While Elmore believed that there will always be a place like school for students to interact with teachers, he warned that the school education sector as we know it will soon be obsolete. We are increasingly organizing ourselves around social networks and there is more learning going on in social networks than in formal organisations. Chillingly, he concluded, “There is no future in the organizations you used to work in. Our future is not a future of fixed practices. Our future is a future of dramatic transformations. The more I know about learning, the more problematic I find this institution called school.”

In the last decade, Elmore argued that we needed to rethink the concepts of scale and policy in education. He believed that scaling in education focuses on procedural change and never really gets to the deep change in teachers’ beliefs required for effective school improvement. He saw policy as too focused on standardization without taking into account the wide variety of factors that influence learning. Most recently, Elmore had turned his focus to using the emerging “neuroscience of learning” to transform the design of learning environments. 
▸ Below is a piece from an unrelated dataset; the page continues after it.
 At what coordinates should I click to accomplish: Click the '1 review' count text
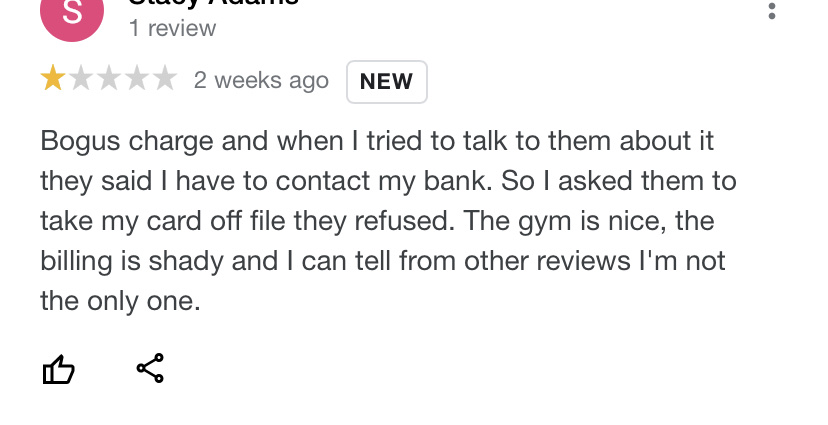click(x=172, y=29)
In 2012 he declared, “I do not believe in the institutional structure of public schooling any more”, and he described his work as “palliative care for a dying institution.” He was inspired by Sugata Mitra’s student-driven learning in Indian slums and he explored outlier organizations that are unleashing powerful learning, like NuVu, Beijing Academy in China, and Redes de Tutoría in Mexico. “A major lesson we have learned from attainment-driven models of schooling is that it is possible to disable human beings as learners by convincing them that they do not have the capability to manage their own learning.” 
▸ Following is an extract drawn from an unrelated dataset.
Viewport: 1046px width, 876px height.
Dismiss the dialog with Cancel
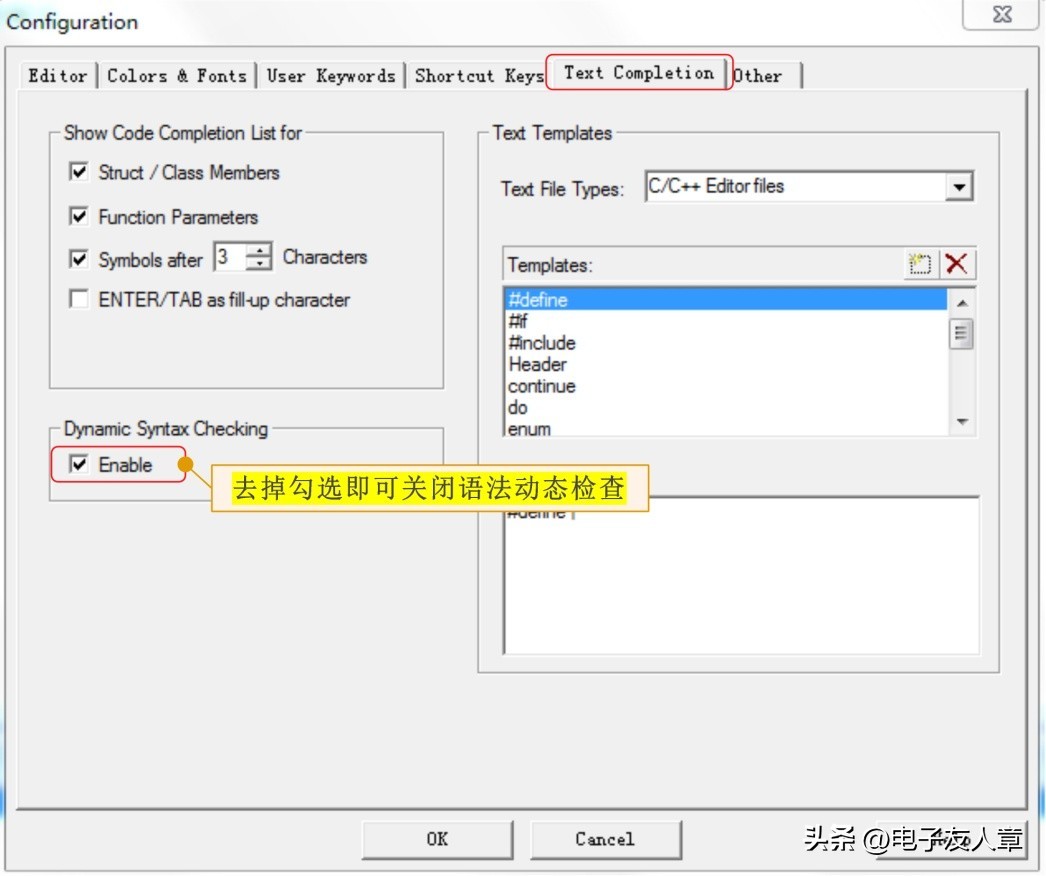click(x=605, y=839)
In his last podcast, he argued that there is a growing gap between schooling and learning. Learning is central to our survival as a species, but there is not a powerful connection between learning in schools and learning in our lives. Learning is a biological, evolutionary necessity for survival, as opposed to an institutionalized practice. He described schools as toxic physical environments which run counter to learning. Elmore saw the central function of schooling as custody, the second function of schooling is control, the third is to decide privilege through money, rewards, and merit (he found it bizarre that people committed to equity run the machine whose purpose is to create privilege). Learning is merely what we do when time is left over. He felt that learning is migrating away from schooling as a matter of human survival and he encouraged educators to get involved in non-school learning environments.
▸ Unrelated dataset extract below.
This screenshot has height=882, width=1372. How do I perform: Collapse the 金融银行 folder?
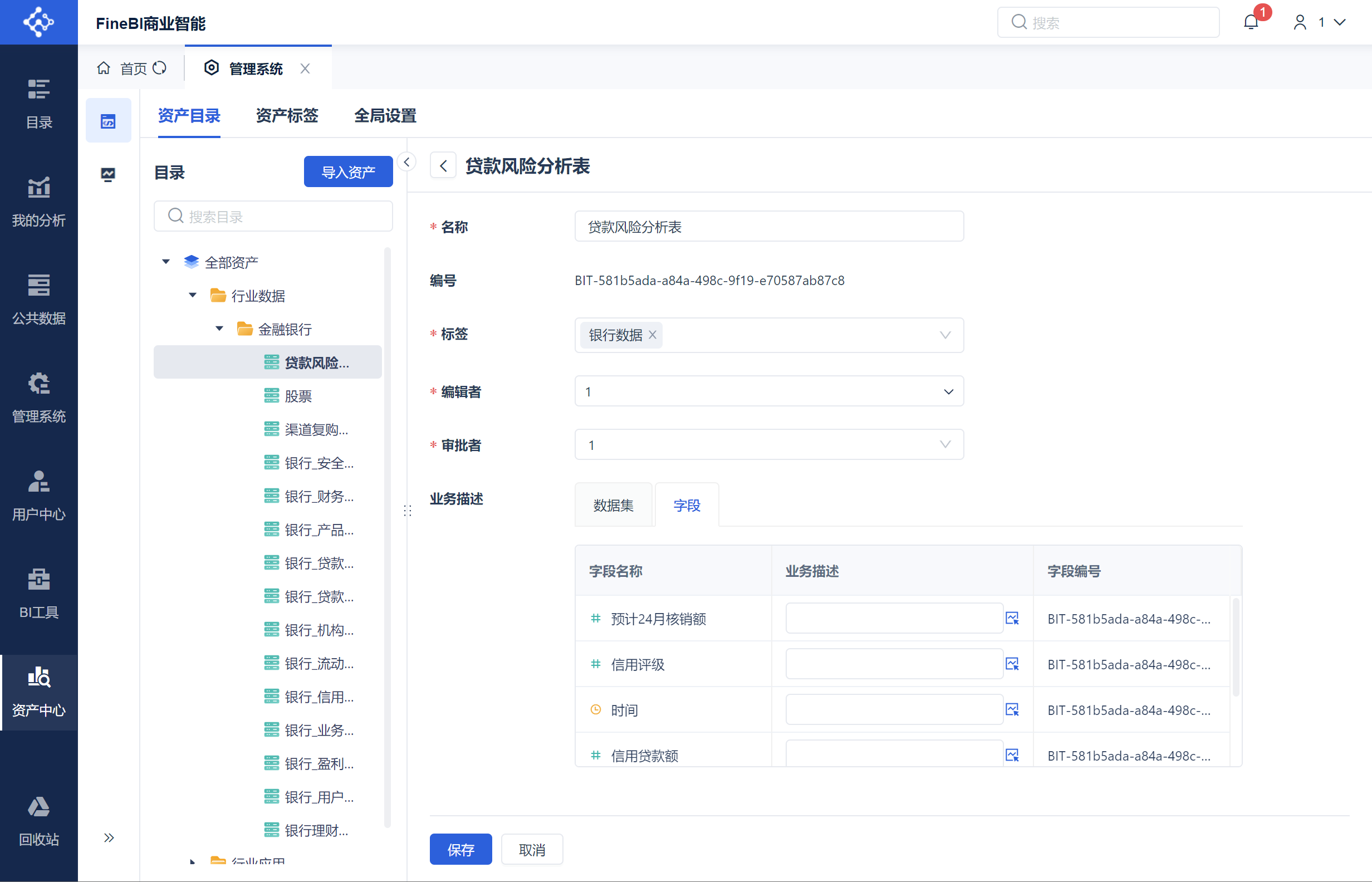(x=219, y=329)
Elmore likened current schooling practices to the practice of medicine before germ theory. We are learning an enormous amount about learning from neuroscience but it is having virtually no effect on education. Elmore argued that each individual has a unique developmental path, yet we have created institutions that have purposes that are becoming obsolete. He thinks people are just going to walk away. They have chosen to be in institutions that do not support their aspirations. He concluded the podcast by describing the power of learning through a beginner’s mindset and encouraging educators to always have something in their lives that they are a novice at. He touted the work of Alison Gopnick and Sarah Blakemore and encouraged us to read their work with a beginner’s mind. He also recommended Tom Vanderbilt’s book Beginners as a great read for lifelong learning.

Vale Richard Elmore. You were an intellectual giant and you will be missed.